Example: Optimum Replacement Time
The failure distribution of a component is described by a 2-parameter Weibull distribution with [math]\displaystyle{ \beta = 2.5\,\! }[/math] and [math]\displaystyle{ \eta = 1000\,\! }[/math] hours.
- The cost for a corrective replacement is $5.
- The cost for a preventive replacement is $1.
- The cost for a corrective replacement is $5.
Estimate the optimum replacement age in order to minimize these costs.
Solution
Prior to obtaining an optimum replacement interval for this component, the assumptions of the following equation must be checked.
- [math]\displaystyle{ \begin{align} CPUT\left( t \right)= & \frac{\text{Total Expected Replacement Cost per Cycle}}{\text{Expected Cycle Length}} \\ = & \frac{{{C}_{P}}\cdot R\left( t \right)+{{C}_{U}}\cdot \left[ 1-R\left( t \right) \right]}{\int_{0}^{t}R\left( s \right)ds} \end{align}\,\! }[/math]
The component has an increasing failure rate because it follows a Weibull distribution with [math]\displaystyle{ \beta \,\! }[/math] greater than 1. Note that if [math]\displaystyle{ \beta =1\,\! }[/math], then the component has a constant failure rate, but if [math]\displaystyle{ \beta \lt 1\,\! }[/math], then it has a decreasing failure rate. If either of these cases exist, then preventive replacement is unwise. Furthermore, the cost for preventive replacement is less than the corrective replacement cost. Thus, the conditions for the optimum age replacement policy have been met.
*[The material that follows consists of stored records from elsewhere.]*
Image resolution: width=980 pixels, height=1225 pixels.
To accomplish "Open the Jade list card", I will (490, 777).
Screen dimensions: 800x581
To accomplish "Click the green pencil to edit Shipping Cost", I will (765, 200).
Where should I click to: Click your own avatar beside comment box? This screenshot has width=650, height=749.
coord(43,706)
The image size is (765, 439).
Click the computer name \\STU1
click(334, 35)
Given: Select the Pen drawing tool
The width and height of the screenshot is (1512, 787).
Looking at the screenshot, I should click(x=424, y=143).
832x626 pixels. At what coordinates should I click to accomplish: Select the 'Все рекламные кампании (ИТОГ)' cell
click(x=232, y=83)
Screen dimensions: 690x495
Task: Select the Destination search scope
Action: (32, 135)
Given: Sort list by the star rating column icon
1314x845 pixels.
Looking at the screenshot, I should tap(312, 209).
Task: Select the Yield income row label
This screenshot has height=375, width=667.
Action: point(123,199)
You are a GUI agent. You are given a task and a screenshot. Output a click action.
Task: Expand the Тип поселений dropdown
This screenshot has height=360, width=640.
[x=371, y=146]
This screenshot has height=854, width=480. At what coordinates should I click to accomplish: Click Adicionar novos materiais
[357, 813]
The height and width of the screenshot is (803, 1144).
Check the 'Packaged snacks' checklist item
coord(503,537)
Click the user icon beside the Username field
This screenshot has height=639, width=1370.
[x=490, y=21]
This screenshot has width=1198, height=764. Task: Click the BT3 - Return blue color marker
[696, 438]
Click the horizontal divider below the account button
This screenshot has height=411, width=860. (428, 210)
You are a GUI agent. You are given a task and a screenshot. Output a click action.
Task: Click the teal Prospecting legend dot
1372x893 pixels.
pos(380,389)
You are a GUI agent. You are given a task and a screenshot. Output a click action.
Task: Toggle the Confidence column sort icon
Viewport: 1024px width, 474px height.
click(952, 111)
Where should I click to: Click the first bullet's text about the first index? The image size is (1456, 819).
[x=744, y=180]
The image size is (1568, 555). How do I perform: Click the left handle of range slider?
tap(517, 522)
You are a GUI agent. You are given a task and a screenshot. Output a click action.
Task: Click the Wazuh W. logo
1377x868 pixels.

Using BlockSim, enter the parameters of the Weibull distribution in the component's Block Properties window. Next, open the Optimum Replacement window and enter the 1 in the Planned Replacement Cost column, and 5 in the Unplanned Replacement Cost column. Click Calculate. In the Optimum Replacement Calculations window that appears, select the Individual option and click OK. The optimum replacement time for the component is estimated to be 493.0470, as shown next.
The figure below shows the Cost vs. Time plot of the component (with the scaling adjusted and the plot annotated to show the minimum cost).
If we enter different cost values in the Unplanned Replacement Cost column and obtain the optimum replacement time at each value, we can use the data points to create a plot that shows the effect of the corrective cost on the optimum replacement interval. The following plot shows an example. In this case, the optimum replacement interval decreases as the cost ratio increases. This is an expected result because the corrective replacement costs are much greater than the preventive replacement costs. Therefore, it is more cost-effective to replace the component more frequently before it fails.